What is expected:
Where an entry contains an image, skip the image and print the rest exactly.

Data shown:
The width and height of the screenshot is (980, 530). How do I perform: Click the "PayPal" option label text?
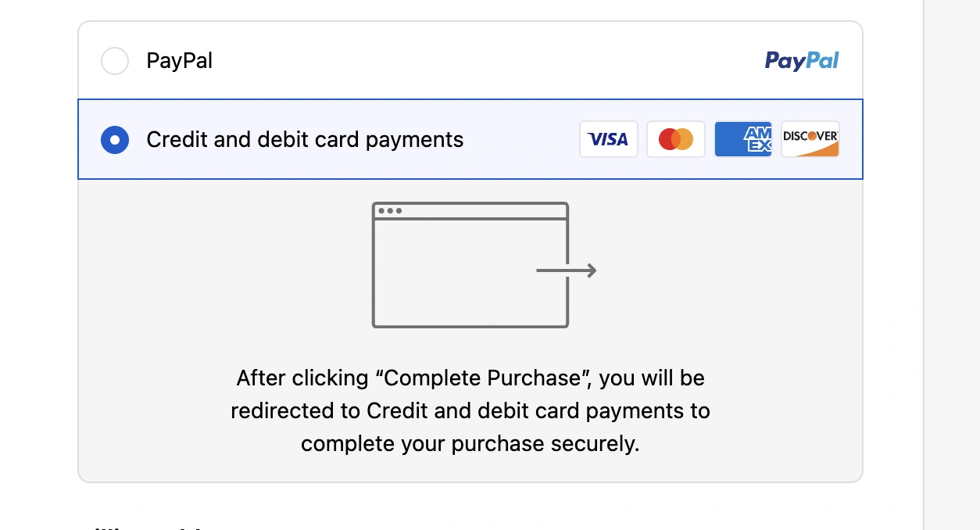point(179,61)
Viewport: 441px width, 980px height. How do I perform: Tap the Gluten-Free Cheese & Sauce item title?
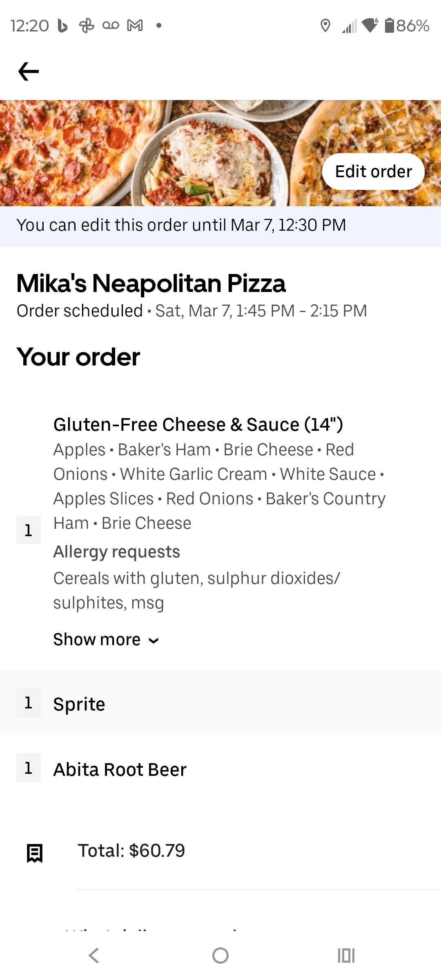click(x=198, y=425)
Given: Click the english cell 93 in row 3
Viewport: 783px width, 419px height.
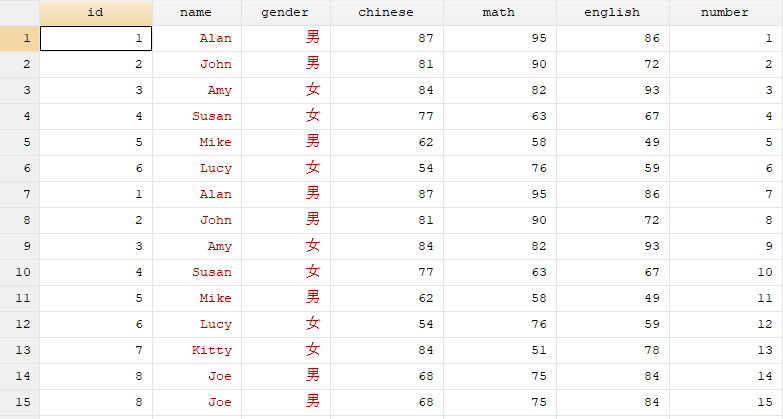Looking at the screenshot, I should coord(613,90).
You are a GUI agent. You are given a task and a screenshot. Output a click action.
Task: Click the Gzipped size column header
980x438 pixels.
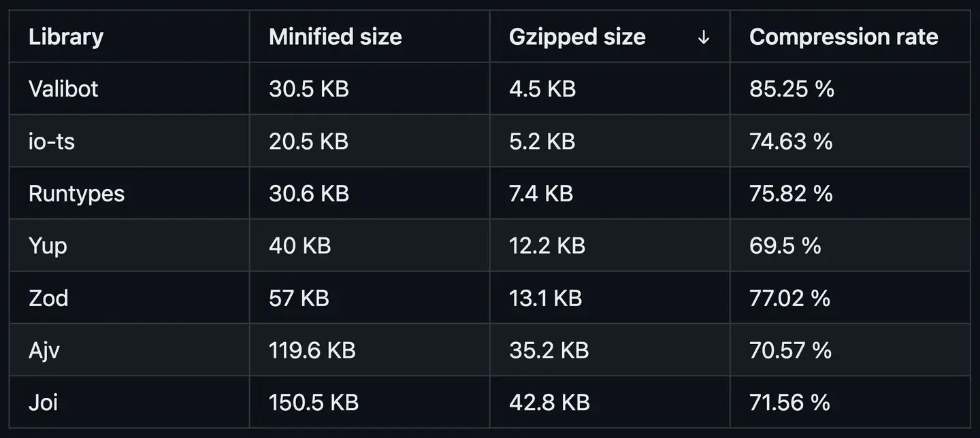point(577,37)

Task response:
The width and height of the screenshot is (980, 530). How do I perform: Click the "PayPal" option label text?
point(179,61)
Viewport: 441px width, 980px height. How do I perform: Tap the Gluten-Free Cheese & Sauce item title?
click(x=198, y=425)
Given: Click the english cell 93 in row 3
Viewport: 783px width, 419px height.
Looking at the screenshot, I should coord(613,90).
You are a GUI agent. You are given a task and a screenshot. Output a click action.
Task: Click the Gzipped size column header
980x438 pixels.
point(577,37)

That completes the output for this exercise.